This week’s Time Capsule looks at a train derailment, a streetcar accident and a drowning.
100 years ago ...
The Thursday, Sept. 21, 1922, edition of The Marietta Journal reported that eight freight cars were derailed and several smashed beyond repair about four miles south of Marietta when a wheel on a box car broke on a southbound freight train the Saturday night before.
When the train derailed, several box cars fell into another freight train standing on the side track, doing considerable damage and blocking traffic over the road for several hours. There were no injuries sustained by members of either train crew.
Several hundred people from Marietta and Smyrna gathered to watch the Atlanta wrecking crews clear the tracks. Cars were parked so thick on Atlanta Road that self-appointed “cops” had to direct traffic for several hours to avoid gridlock on the road.
♦ ♦ ♦
“Flashes of Action,” a film about the fighting of American soldiers in World War I, was to be shown at The Strand Theatre the following Monday and Tuesday by the American Legion Horace Orr Post No. 29.
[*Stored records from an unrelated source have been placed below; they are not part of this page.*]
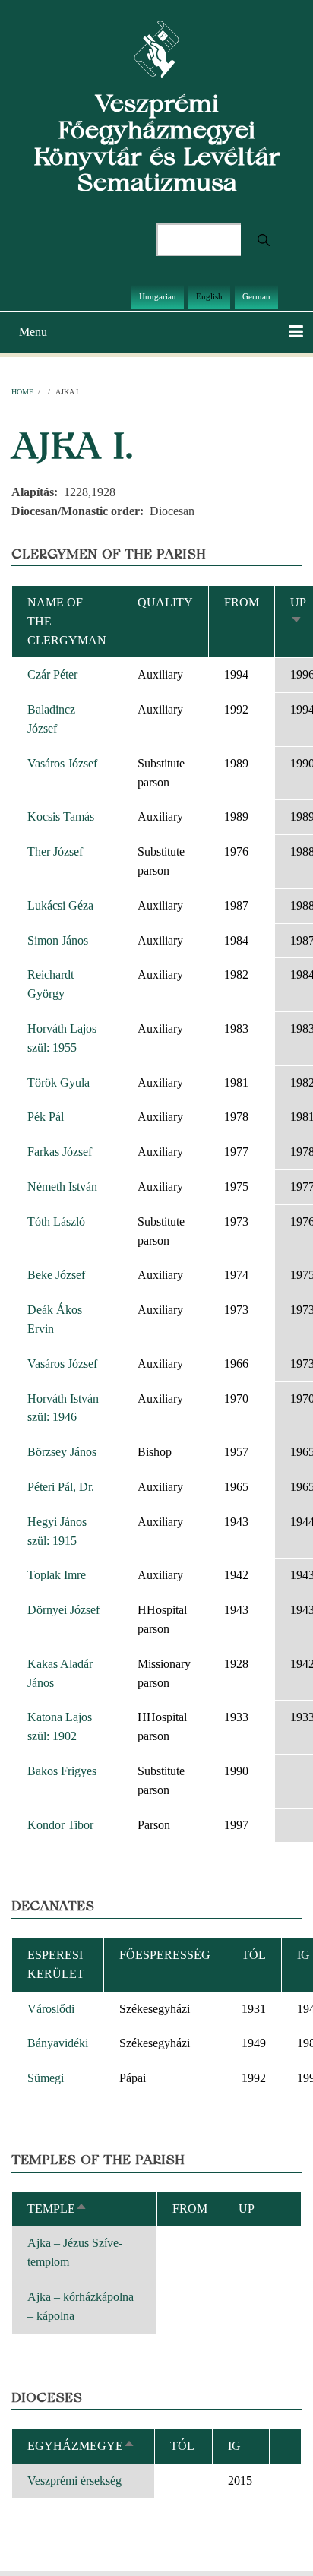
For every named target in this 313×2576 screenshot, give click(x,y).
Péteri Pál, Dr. (60, 1486)
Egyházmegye (81, 2445)
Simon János (57, 940)
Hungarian (157, 296)
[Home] (156, 48)
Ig (234, 2445)
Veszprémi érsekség (74, 2480)
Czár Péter (52, 674)
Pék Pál (45, 1116)
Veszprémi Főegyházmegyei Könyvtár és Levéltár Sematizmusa (156, 142)
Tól (254, 1954)
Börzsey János (61, 1451)
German (256, 296)
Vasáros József (62, 763)
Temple (57, 2208)
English (209, 296)
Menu (33, 331)
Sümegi (45, 2077)
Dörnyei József (63, 1609)
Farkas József (59, 1151)
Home (22, 392)
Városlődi (50, 2008)
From (241, 602)
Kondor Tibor (60, 1824)
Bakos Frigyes (61, 1770)
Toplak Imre (56, 1574)
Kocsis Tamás (60, 816)
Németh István (62, 1186)
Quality (165, 602)
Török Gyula (58, 1082)
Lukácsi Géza (60, 905)
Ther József (55, 851)
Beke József (56, 1274)
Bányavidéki (57, 2042)
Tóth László (56, 1221)
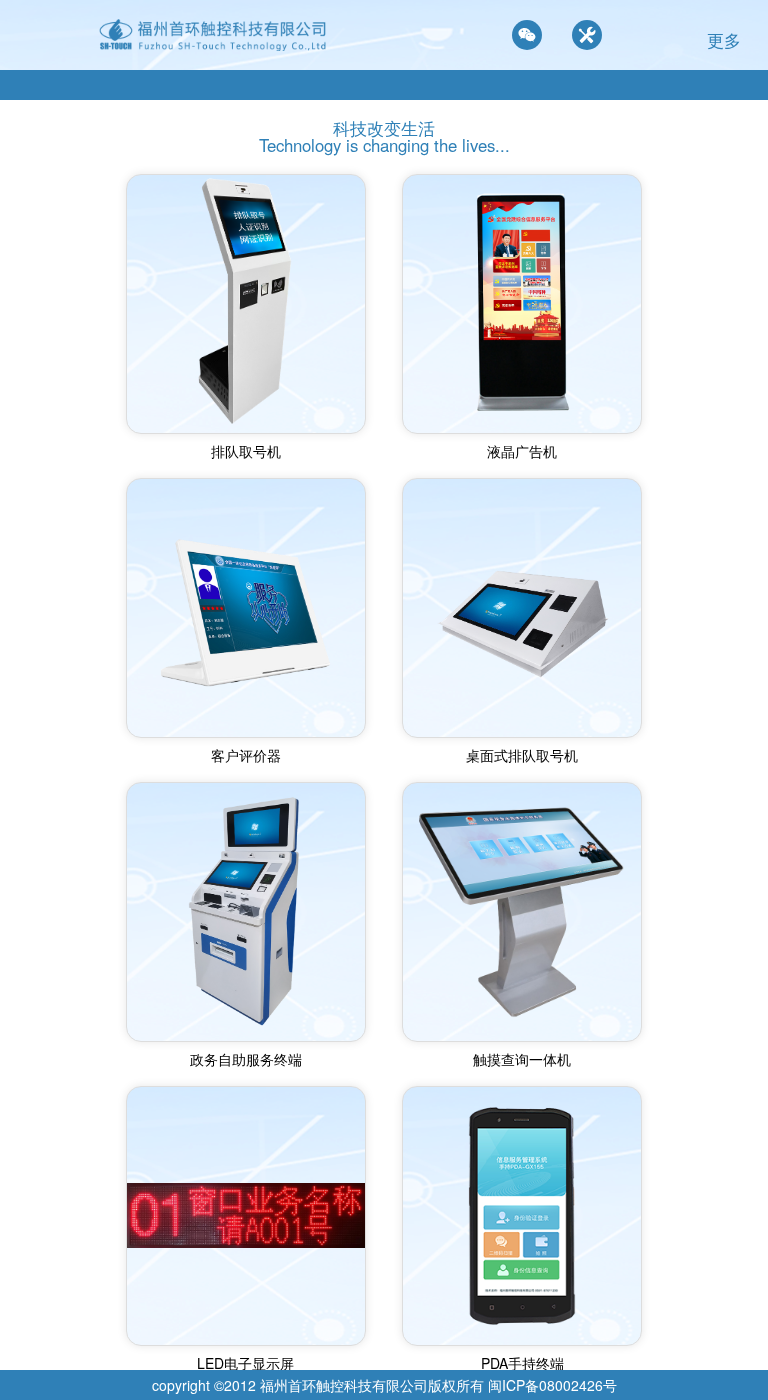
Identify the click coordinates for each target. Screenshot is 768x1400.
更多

Marietta Mayor Gordon B. Gann issued a statement urging the people of Marietta and Cobb County to see the film because it would not only help the local post but give attendees a real glimpse of our soldiers in action. A small blurb on Page 3 also noted that some of the scenes in the film were shot by cameramen who later lost their lives in those battles.
♦ ♦ ♦
J.D. Malone Jr., son of Dr. J.D. Malone, was injured the Tuesday before while boarding a Marietta-Atlanta street car near the Allen Drug Store.
Malone, who worked in Atlanta, was running late and ran to catch the out-going streetcar as it rounded the corner on the southeast side of Marietta Square. After grabbing hold of the entrance bars, he couldn’t pull himself aboard and was thrown from the car. The last wheel of the streetcar ran over one of his feet, bruising the appendage and cutting off parts of his toes.
75 years ago ...
The Sunday, Sept. 14, 1947 edition of The Marietta Daily Journal reported the following:
♦A reward of $100 was being offered for apprehension and conviction of the people responsible for damaging a monument on the Gartrell plot in the Marietta City Cemetery the week before.
♦Cobb County police were baffled by the burning automobile discovered at 2:30 a.m. the day before, three miles from Marietta on the Atlanta Access Highway. All but two front tires were totally destroyed by the blaze. There was no trace of the owner and the path of the car was followed by hot lead dropping along the road.
♦Two Cobb men narrowly escaped death the day before when the light truck they were riding in struck the curbing of a drain trap on the Four-Lane Highway, now known as U.S. Highway 41, and overturned eight times. The driver, who walked four miles home after the incident, was booked on charges of having a wreck, leaving the scene of an accident and driving intoxicated. He escaped with bruises and minor cuts. His passenger was listed as “not critical” and being treated at Marietta Hospital.
♦ ♦ ♦
Cliff Parker, a 79-year-old Powers Ferry Road resident, was reported in the Monday, Sept. 15, 1947 paper as having drowned in the Chattahoochee River.
Parker, who lived in a tent by the riverside and fished for a living, was discovered in an ill condition by his neighbor Paul Thompson while heading home from a grocery store on Powers Ferry Road several hours before his body was recovered from the river. Paul Thompson carried Parker back to his house to rest. Two hours later, Parker went to the river and got into his boat, carrying with him the groceries.
Mary F. Thompson testified that she helped Parker into the boat. When the man reached mid-stream, he stopped paddling and let the boat float down stream. Then after several minutes he resumed paddling and reached the other bank and laid down to rest.
Paul Thompson later testified that he and his brother, Joe Kirk, went to the river at 5 p.m. to rest their rifles. They saw Parker’s clothing on the bank and began searching for him. Parker was found at 9 p.m. wearing only his underwear. His hat was found 50 feet from his other clothes.
It was ruled that Parker took off his clothes to pull the boat up onto the river bank, suffered a heart attack and fell into the water.